▶ **WHAT IS REQUIRED**
Please give a word-for-word repeat of the line containing "Task: Click the text クリックして次へお進みください" and all lines that come after it in the entries below, ending at the last line.

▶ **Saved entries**
━━━
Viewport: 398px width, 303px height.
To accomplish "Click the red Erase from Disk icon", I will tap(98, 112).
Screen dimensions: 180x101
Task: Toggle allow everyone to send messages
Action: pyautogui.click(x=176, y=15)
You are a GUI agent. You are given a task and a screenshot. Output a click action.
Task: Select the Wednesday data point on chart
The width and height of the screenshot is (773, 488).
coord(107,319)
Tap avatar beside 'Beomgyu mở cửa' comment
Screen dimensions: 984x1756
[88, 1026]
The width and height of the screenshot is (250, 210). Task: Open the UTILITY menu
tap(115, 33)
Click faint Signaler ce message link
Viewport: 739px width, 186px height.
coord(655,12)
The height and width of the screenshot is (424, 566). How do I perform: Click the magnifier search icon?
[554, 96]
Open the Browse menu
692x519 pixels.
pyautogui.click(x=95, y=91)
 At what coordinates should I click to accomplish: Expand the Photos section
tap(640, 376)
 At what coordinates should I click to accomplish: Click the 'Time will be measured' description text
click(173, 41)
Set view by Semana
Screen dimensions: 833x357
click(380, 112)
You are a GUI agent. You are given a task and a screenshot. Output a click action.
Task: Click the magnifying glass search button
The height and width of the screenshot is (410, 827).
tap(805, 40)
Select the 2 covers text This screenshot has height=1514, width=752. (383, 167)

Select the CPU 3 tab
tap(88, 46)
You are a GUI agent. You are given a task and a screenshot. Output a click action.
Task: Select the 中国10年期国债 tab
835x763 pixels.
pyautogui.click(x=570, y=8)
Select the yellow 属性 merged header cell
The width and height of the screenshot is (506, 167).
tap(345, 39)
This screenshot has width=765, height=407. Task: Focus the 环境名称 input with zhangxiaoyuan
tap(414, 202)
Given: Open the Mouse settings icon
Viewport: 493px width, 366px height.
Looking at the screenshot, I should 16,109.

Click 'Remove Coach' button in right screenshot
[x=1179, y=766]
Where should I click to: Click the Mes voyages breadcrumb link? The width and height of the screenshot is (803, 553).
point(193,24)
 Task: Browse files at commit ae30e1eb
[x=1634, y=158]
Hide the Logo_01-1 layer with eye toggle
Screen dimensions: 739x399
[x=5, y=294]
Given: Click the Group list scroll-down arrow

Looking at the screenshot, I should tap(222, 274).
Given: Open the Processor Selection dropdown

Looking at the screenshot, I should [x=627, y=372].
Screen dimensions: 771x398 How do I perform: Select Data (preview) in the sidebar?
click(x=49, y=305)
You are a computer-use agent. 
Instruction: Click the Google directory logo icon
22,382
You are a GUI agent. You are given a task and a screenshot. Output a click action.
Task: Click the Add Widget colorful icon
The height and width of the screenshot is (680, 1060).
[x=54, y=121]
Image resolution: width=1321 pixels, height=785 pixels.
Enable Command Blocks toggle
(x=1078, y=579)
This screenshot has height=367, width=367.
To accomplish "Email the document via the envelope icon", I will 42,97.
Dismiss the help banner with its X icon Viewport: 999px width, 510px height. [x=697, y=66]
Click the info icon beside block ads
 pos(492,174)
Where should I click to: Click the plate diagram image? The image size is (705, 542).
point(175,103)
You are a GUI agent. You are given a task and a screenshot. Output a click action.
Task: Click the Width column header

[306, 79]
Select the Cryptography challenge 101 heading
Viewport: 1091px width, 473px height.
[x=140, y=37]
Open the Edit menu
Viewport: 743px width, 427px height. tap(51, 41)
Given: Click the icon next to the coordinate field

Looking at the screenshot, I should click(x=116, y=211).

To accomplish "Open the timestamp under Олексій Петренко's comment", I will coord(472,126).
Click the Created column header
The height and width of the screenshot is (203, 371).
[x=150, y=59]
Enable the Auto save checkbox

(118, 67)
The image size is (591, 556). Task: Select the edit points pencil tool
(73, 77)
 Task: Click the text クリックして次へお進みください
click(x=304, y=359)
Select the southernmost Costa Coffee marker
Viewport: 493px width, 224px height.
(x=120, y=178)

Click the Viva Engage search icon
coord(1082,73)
━━━
▶ **REPLY TO THE EXERCISE**
 Task: Click the text クリックして次へお進みください
click(x=304, y=359)
Select the southernmost Costa Coffee marker
Viewport: 493px width, 224px height.
(x=120, y=178)

Click the Viva Engage search icon
coord(1082,73)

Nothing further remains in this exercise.